After the claim was filed, the group members, officials of the Santa Monica/Venice branch of the National Assn. for the Advancement of Colored People and the Mexican American Political Assn. and other supporters talked to reporters at a spot overlooking the park’s polo field. Some carried signs bearing such messages as “LAPD Out of Control” and “LAPD Stop Harassing Our Youth.”

Relatives described those involved in the incident as law-abiding young men who either attended high school or college, worked, or both.

They and the activists alleged that police in and around Los Angeles assume that all young Latino and black men are in gangs.

“When white kids get together, they call it a sorority or fraternity,” said Tony Vazquez of MAPA. “When its black or Latino kids, they talk about gangs.”

Watson said some of the young men sustained bruises and cuts during the incident. The severest injuries, however, she said, were “the really grotesque and crude racism.”

Jermaine Hubbard, 19, of Santa Monica said the racial slurs and taunts stopped after a black officer arrived at the scene to back up police who had responded to the initial call. But the mistreatment continued, he said.

Advertisement

Officers kicked him repeatedly throughout the 90 minutes, Hubbard alleged, adding that at one point an officer threatened to take him into some nearby woods and beat him.

The officers, accorded to Hubbard and other youths, insisted that they were in gangs, Hubbard said, even though they repeatedly denied any such affiliation.

“They would ask what gang we were in and if you said none, they would hit you,” Hubbard said. “Pretty soon, some of the guys started telling them the name of some gang they had heard of just so they wouldn’t get hit again.”

Hubbard and others at the press conference contended that police arrested not two, but four of them.

They denied that any of them had been fighting before police arrived. A park ranger, they said, had taken a baseball bat from them when they could not produce a ball. The ranger falsely accused them of hitting a horse with the bat, they said.

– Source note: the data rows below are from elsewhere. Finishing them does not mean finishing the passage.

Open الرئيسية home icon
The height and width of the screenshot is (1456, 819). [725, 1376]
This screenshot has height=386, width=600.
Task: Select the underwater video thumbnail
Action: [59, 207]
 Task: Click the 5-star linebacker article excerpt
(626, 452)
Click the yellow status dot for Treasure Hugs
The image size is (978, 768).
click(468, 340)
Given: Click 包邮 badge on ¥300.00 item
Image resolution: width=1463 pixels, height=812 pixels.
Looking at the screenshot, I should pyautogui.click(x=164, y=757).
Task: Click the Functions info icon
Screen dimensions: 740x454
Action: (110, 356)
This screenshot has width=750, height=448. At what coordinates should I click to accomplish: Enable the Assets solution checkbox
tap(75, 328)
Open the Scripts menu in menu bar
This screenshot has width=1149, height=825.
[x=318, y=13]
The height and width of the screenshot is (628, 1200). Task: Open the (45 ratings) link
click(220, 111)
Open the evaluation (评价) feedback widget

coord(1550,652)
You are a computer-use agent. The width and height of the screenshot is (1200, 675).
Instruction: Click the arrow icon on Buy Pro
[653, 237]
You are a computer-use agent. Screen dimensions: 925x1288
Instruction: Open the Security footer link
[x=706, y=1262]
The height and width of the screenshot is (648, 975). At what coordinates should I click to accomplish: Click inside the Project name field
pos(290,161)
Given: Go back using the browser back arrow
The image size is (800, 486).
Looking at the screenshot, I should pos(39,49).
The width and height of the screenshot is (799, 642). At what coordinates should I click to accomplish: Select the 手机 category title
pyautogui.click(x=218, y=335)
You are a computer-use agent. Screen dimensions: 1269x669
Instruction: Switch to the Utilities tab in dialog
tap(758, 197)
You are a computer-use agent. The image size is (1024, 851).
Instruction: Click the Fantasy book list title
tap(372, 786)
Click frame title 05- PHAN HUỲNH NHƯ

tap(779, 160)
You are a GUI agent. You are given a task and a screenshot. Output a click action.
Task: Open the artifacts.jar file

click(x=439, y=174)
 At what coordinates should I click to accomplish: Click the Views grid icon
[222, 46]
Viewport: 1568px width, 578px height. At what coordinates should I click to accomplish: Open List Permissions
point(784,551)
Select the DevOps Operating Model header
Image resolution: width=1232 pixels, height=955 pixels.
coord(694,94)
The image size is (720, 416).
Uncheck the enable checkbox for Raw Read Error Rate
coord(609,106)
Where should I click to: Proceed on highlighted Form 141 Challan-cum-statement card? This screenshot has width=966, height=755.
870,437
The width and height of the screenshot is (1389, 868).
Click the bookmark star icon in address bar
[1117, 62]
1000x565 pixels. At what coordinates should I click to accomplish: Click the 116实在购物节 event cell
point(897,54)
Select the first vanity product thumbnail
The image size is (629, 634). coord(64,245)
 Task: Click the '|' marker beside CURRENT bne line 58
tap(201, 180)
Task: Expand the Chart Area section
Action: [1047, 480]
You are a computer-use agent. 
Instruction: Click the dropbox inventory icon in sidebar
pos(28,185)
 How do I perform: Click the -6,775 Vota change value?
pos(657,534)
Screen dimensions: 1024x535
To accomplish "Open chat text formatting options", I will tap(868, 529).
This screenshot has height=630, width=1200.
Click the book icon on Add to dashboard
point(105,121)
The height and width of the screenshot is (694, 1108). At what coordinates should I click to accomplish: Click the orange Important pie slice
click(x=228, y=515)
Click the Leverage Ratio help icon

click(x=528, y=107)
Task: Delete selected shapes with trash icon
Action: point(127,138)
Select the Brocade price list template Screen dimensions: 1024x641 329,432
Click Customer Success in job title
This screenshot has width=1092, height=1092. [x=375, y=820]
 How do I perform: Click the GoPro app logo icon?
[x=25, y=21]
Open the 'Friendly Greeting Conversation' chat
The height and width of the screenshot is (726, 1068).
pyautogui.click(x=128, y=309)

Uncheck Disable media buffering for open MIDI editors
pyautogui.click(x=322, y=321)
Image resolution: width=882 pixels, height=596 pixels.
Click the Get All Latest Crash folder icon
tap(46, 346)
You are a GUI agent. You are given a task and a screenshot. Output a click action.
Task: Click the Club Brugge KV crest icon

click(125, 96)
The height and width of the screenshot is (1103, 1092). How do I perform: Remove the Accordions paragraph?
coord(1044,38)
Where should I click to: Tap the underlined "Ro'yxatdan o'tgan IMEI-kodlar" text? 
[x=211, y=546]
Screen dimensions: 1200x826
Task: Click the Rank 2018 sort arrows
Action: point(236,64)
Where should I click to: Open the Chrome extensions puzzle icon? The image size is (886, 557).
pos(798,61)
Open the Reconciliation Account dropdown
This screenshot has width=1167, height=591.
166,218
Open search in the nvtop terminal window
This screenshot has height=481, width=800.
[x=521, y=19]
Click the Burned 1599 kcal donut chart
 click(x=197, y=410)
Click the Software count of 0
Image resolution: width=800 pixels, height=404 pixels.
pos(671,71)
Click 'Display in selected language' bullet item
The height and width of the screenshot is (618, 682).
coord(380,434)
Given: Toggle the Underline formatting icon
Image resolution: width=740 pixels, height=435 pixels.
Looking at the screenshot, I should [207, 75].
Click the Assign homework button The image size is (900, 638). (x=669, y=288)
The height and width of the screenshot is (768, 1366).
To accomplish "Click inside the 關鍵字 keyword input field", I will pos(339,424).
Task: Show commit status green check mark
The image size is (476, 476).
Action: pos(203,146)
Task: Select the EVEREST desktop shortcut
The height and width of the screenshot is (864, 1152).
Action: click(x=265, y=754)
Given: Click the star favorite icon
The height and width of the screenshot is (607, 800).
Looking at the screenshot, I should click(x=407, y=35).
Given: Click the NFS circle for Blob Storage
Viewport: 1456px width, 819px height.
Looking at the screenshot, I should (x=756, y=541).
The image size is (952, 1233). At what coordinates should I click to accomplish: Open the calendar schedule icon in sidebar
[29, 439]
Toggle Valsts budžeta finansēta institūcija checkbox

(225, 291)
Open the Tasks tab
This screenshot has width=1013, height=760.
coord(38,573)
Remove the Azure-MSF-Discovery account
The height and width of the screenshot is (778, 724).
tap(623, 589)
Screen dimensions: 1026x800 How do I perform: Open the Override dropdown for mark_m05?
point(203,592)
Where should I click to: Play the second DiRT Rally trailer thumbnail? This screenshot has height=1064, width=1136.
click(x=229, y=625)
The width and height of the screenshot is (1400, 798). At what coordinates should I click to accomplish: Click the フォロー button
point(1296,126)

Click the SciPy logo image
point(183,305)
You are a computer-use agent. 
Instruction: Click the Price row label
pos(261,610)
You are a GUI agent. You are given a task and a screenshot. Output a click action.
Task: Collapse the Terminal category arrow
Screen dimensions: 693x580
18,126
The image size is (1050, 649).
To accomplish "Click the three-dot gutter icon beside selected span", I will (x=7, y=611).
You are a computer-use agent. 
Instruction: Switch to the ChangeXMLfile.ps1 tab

Norman Curry, president of the NAACP branch, said the case was unusual only in the number of people involved. His organization, he said, gets from 25 to 30 complaints a year from black people who say they were stopped for no reason by police in West Los Angeles and nearby cities and harassed.

Advertisement

“Most of them drop it as soon as the anger wears off,” he said. “But here are some people who are willing to follow through.”